Partition and Sample

Article
05/06/2019

Important

Support for Machine Learning Studio (classic) will end on 31 August 2024. We recommend you transition to Azure Machine Learning by that date.

Beginning 1 December 2021, you will not be able to create new Machine Learning Studio (classic) resources. Through 31 August 2024, you can continue to use the existing Machine Learning Studio (classic) resources.

See information on moving machine learning projects from ML Studio (classic) to Azure Machine Learning.
Learn more about Azure Machine Learning.

ML Studio (classic) documentation is being retired and may not be updated in the future.

Creates multiple partitions of a dataset based on sampling

Category: Data Transformation / Sample and Split

Note

Applies to: Machine Learning Studio (classic) only

Similar drag-and-drop modules are available in Azure Machine Learning designer.

Module overview

This article describes how to use the Partition and Sample module in Machine Learning Studio (classic), to perform sampling on a dataset or to create partitions from your dataset.

Sampling is an important tool in machine learning because it lets you reduce the size of a dataset while maintaining the same ratio of values. This module supports several related tasks that are important in machine learning:

Dividing your data into multiple subsections of the same size.

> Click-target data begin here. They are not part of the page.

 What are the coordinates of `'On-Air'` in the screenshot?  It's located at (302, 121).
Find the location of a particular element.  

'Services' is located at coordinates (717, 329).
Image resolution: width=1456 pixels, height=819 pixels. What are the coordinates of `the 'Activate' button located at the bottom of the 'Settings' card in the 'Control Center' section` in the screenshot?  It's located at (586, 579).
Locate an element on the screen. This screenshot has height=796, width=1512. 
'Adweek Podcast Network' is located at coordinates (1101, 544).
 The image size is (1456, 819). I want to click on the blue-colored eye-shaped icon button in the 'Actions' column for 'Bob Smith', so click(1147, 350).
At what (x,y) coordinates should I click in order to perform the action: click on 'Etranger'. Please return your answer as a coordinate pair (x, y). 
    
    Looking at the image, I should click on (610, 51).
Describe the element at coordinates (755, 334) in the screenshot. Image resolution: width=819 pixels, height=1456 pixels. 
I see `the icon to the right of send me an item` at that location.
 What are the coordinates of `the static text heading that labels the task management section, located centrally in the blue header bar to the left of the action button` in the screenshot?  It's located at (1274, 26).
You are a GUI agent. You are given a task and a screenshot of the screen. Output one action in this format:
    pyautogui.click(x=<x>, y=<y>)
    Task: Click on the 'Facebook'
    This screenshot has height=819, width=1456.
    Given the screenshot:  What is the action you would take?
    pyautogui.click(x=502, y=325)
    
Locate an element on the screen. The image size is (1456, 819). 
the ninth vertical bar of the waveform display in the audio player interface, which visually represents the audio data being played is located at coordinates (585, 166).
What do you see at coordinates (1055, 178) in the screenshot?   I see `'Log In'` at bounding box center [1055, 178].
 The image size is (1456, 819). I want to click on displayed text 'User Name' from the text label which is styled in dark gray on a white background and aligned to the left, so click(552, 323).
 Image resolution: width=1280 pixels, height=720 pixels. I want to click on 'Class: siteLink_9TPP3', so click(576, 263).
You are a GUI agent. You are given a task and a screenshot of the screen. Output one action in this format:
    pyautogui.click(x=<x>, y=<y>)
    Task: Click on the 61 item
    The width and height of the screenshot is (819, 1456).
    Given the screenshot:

You might use the partitions for cross-validation, or to assign cases to random groups.
Separating data into groups and then working with data from a specific group.

After randomly assigning cases to different groups, you might need to modify the features that are associated with only one group.
Sampling.

You can extract a percentage of the data, apply random sampling, or choose a column to use for balancing the dataset and perform stratified sampling on its values.
Creating a smaller dataset for testing.

If you have a lot of data, you might want to use only the first n rows while setting up the experiment, and then switch to using the full dataset when you build your model. You can also use sampling to create s smaller dataset for use in development.

How to configure Partition and Sample

This module supports multiple methods for dividing your data into partitions or for sampling. Choose the method first, and then set additional options required by the method.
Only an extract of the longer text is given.